La procédure d’instruction des demandes de communication de pièces couvertes par le secret professionnel est régie par les articles R. 483-2 à R. 483-10 du Code de commerce, introduits par le décret du 9 mars 2017. Selon ces textes, le juge entend le détenteur de la pièce, qui doit avoir fourni la version confidentielle intégrale de cette pièce, une version non confidentielle et un résumé ainsi qu’un mémoire précisant, pour chaque information ou partie du document en cause, les motifs qui lui confèrent le caractère d’un secret des affaires. Le juge ordonne la communication ou la production intégrale de la pièce lorsqu’il considère qu’elle n’est pas de nature à porter atteinte à un secret des affaires et la refuse si tel n’est pas le cas. Lorsqu’il considère que la communication de la pièce est de nature à porter atteinte à un secret des affaires mais qu’elle est nécessaire à la solution du litige ou à l’exercice des droits de la défense, le juge l’ordonne selon les modalités qu’il fixe.

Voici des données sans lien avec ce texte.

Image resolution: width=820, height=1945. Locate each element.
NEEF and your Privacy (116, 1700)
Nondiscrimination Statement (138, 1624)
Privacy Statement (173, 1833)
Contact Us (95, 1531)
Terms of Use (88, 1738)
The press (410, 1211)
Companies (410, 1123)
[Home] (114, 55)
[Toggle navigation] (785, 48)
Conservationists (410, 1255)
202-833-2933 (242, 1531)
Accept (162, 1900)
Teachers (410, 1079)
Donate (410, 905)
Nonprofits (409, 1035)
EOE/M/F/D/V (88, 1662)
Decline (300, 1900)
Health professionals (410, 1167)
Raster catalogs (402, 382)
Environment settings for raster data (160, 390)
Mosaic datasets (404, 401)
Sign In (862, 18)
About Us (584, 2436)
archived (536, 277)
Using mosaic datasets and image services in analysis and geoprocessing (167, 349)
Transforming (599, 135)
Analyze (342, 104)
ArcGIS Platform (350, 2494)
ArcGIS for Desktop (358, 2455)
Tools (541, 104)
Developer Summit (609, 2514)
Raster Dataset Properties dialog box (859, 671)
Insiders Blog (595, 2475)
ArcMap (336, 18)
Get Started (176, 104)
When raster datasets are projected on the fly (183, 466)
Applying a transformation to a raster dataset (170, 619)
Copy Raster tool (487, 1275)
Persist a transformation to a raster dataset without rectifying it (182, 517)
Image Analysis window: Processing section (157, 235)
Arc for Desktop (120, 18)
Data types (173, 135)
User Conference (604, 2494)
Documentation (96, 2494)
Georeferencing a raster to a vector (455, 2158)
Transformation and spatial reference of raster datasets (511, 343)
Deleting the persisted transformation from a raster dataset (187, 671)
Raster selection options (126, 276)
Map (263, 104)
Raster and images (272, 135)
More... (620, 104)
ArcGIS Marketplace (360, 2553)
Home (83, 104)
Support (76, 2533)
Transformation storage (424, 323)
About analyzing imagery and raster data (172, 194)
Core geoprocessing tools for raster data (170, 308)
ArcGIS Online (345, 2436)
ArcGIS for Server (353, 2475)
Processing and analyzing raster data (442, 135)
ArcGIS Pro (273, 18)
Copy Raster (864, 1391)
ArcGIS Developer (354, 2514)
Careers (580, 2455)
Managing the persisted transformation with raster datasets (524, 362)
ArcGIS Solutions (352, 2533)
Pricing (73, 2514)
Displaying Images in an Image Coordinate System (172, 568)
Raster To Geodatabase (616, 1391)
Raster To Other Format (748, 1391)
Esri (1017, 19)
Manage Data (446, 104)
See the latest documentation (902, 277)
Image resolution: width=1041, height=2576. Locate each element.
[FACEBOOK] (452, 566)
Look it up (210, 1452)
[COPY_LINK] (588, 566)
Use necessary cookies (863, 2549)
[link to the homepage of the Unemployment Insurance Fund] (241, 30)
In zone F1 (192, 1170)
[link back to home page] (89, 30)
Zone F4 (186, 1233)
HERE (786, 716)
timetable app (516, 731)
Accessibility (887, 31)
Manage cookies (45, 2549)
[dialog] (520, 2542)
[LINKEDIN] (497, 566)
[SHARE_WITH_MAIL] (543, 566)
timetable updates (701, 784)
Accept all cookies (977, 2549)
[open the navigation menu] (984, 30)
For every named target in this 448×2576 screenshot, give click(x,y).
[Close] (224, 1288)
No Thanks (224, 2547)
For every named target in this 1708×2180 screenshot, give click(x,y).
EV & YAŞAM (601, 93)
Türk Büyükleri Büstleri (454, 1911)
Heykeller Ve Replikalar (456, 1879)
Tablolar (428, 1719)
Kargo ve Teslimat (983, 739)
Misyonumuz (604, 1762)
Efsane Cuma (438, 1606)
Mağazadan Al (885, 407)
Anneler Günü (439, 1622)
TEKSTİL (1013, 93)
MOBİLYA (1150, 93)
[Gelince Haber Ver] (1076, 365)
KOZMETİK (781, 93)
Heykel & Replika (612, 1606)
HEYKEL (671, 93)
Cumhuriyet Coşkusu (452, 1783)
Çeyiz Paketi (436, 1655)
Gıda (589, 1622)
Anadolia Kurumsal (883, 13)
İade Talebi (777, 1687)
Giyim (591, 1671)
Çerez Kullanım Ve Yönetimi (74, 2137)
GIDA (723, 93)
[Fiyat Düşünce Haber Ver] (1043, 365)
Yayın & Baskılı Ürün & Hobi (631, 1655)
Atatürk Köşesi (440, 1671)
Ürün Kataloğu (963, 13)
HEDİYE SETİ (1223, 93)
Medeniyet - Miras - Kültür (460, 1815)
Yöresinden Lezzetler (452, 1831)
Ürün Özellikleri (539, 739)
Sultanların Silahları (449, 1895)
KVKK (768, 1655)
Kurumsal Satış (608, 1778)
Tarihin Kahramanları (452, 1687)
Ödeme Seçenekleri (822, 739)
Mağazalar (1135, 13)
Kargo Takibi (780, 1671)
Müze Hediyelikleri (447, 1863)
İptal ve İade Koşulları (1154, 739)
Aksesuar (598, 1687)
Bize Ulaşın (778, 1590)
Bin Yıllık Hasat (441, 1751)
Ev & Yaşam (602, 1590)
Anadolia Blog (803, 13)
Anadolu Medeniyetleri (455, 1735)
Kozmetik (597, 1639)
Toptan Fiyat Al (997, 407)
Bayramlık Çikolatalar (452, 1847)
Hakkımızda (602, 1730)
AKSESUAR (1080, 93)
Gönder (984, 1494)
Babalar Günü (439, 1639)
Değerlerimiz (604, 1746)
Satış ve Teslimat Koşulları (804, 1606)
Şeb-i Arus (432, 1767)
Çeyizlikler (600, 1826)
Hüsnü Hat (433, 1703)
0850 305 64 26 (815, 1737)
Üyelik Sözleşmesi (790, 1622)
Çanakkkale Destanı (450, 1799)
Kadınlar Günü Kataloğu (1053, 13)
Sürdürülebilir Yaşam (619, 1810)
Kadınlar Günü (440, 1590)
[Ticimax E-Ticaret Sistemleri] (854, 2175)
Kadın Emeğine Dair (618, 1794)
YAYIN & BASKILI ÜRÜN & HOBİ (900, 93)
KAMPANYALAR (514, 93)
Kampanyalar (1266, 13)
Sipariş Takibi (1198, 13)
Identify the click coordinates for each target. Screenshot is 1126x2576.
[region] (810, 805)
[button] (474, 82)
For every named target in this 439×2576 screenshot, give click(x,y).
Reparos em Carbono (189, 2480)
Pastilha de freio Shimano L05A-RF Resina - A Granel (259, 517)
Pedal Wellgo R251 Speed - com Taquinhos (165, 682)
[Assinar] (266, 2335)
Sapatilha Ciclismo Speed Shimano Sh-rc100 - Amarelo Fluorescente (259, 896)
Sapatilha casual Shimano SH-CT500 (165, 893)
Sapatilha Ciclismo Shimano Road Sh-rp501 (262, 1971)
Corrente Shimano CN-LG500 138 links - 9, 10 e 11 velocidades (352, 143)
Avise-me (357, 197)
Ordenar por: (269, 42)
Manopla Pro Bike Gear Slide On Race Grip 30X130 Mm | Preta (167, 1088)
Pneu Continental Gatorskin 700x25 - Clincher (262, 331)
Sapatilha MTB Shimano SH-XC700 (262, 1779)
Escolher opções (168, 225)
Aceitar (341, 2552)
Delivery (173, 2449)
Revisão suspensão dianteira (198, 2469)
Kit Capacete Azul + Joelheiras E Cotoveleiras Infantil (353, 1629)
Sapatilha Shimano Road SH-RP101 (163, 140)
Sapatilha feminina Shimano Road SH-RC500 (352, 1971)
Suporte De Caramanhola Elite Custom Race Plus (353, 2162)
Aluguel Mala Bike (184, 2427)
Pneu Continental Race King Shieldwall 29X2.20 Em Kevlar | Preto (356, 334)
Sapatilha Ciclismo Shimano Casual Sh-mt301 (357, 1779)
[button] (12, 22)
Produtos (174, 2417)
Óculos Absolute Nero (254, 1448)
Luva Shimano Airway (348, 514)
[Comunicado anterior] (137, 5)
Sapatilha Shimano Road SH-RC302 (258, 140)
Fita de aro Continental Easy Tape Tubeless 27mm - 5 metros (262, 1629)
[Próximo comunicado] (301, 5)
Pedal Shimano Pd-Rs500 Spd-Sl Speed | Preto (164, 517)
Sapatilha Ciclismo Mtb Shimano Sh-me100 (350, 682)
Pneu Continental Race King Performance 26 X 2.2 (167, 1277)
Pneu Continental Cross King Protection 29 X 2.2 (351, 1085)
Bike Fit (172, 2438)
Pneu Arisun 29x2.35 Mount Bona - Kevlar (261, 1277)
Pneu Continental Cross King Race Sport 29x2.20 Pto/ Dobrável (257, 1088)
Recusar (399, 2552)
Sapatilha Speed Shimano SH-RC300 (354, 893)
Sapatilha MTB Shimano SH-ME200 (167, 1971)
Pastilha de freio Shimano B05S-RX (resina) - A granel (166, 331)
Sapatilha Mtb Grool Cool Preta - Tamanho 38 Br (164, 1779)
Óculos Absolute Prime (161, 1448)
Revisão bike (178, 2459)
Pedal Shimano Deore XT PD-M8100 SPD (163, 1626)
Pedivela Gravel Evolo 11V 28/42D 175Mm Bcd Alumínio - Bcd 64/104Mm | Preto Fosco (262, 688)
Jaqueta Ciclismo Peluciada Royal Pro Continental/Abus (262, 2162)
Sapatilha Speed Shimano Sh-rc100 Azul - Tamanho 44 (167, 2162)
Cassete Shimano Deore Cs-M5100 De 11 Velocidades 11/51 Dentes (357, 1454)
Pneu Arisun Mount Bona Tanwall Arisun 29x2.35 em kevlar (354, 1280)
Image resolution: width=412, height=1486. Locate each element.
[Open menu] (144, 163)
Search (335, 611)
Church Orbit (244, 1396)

La décision qui rejette la demande de communication n’est susceptible de recours qu’avec la décision sur le fond. Celle qui ordonne la communication peut faire l’objet d’un recours en annulation ou réformation devant le premier président de la Cour d’appel de Paris (art. R. 483-7).

6) Prescription de l’action

Comme l’article 2224 du Code civil, le nouvel article L. 482-1 du Code de commerce fixe la prescription de l’action à cinq ans. Selon ce texte, le délai commence à courir du jour où le demandeur a connu ou aurait dû connaître de façon cumulative : 1° les actes ou faits imputés à une personne physique ou morale formant une entreprise ou un organisme au sens de l’article L. 464-2 et le fait qu’ils constituent une pratique anticoncurrentielle ; 2° le fait que cette pratique lui cause un dommage ; et 3° l’identité de l’un des auteurs de cette pratique.

La prescription ne court pas tant que la pratique anticoncurrentielle n’a pas cessé. Elle ne court pas davantage à l’égard des victimes du bénéficiaire d’une exonération totale de sanction pécuniaire en application d’une procédure de clémence tant qu’elles n’ont pas été en mesure d’agir à l’encontre des auteurs de la pratique anticoncurrentielle autres que ce bénéficiaire.

L’ordonnance modifie par ailleurs l’article L. 462-7 pour préciser que l’interruption de la prescription s’applique tant à l’action civile qu’à l’action indemnitaire engagée devant une juridiction administrative sur le fondement de l’article L. 481-1 et qu’elle peut avoir pour origine  » tout acte tendant à la recherche, à la constatation ou à la sanction de pratiques anticoncurrentielles par l’Autorité de la concurrence, une autorité nationale de concurrence d’un autre Etat membre de l’Union européenne ou la Commission européenne « . L’interruption produit désormais ses effets jusqu’à la date à laquelle la décision de l’autorité de concurrence compétente ou de la juridiction de recours ne peut plus faire l’objet d’une voie de recours ordinaire, ce qui paraît exclure le pourvoi en cassation.

7) Entrée en vigueur

Les dispositions de l’ordonnance sont entrées en vigueur le 11 mars 2017. Néanmoins, ses dispositions relatives à la production et à la communication de pièces, comme celles du décret, sont applicables aux instances introduites à compter du 26 décembre 2014, date d’entrée en vigueur de la directive.